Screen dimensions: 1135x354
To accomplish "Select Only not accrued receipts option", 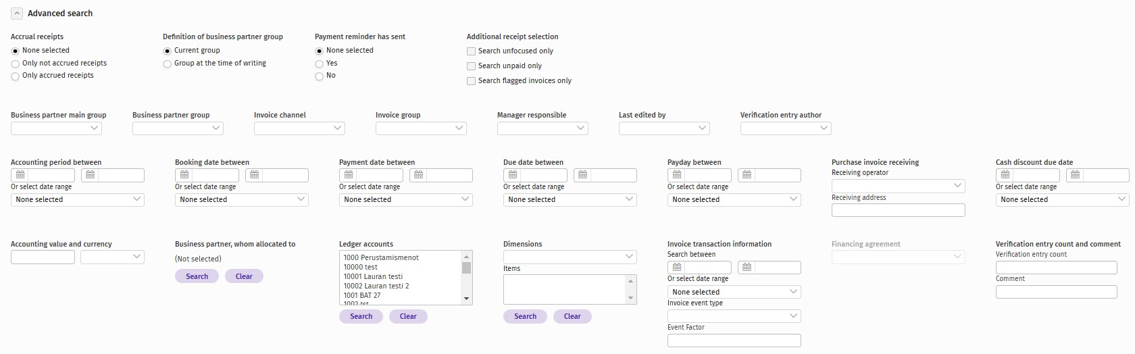I will click(16, 64).
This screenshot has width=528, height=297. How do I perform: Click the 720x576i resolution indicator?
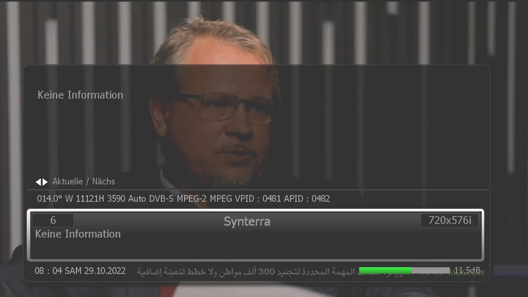(450, 220)
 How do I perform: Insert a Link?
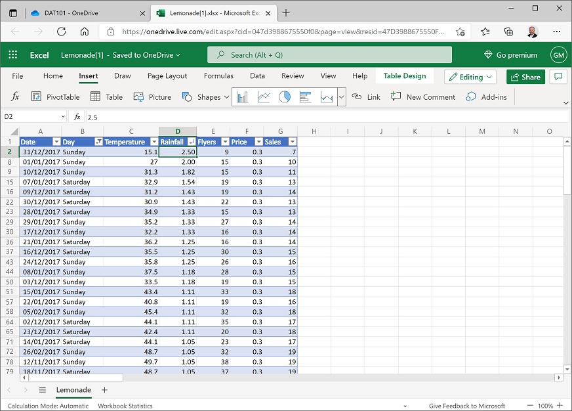coord(365,97)
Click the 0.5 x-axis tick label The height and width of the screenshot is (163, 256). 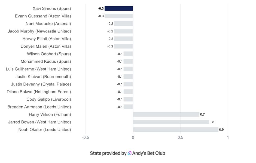(180, 137)
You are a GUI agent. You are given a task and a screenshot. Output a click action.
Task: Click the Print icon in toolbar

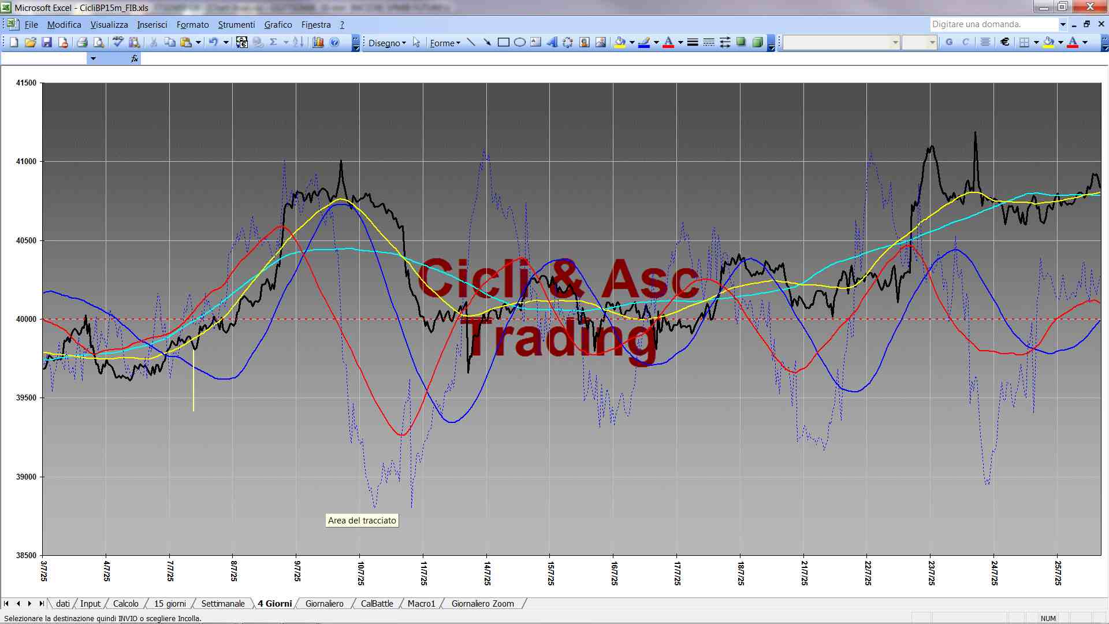pos(82,42)
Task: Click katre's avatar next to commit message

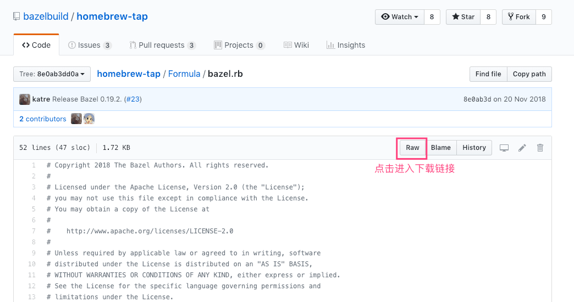Action: tap(25, 99)
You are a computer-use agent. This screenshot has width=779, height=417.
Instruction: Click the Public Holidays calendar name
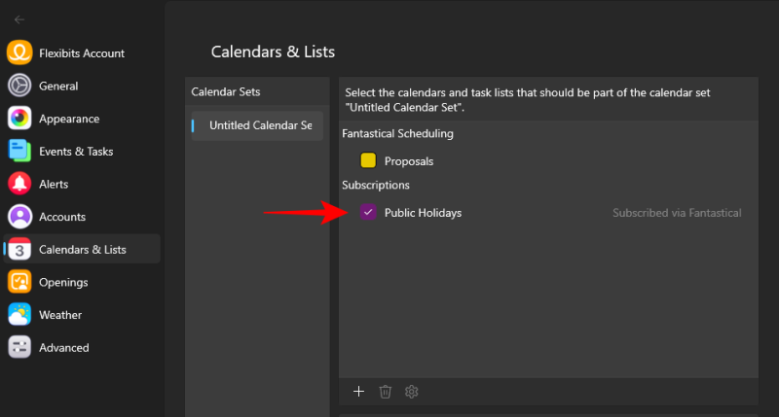point(423,212)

☆ ☆ ☆ ☆ ☆ ☆ ☆

Task instructions - The lines to retype begin with the one containing "Task: Click katre's" and end with the last line of the records. Reproduce them exactly and omit the pictures.

Solution for this task -
Task: Click katre's avatar next to commit message

Action: tap(25, 99)
You are a computer-use agent. This screenshot has width=779, height=417.
Instruction: Click the Public Holidays calendar name
point(423,212)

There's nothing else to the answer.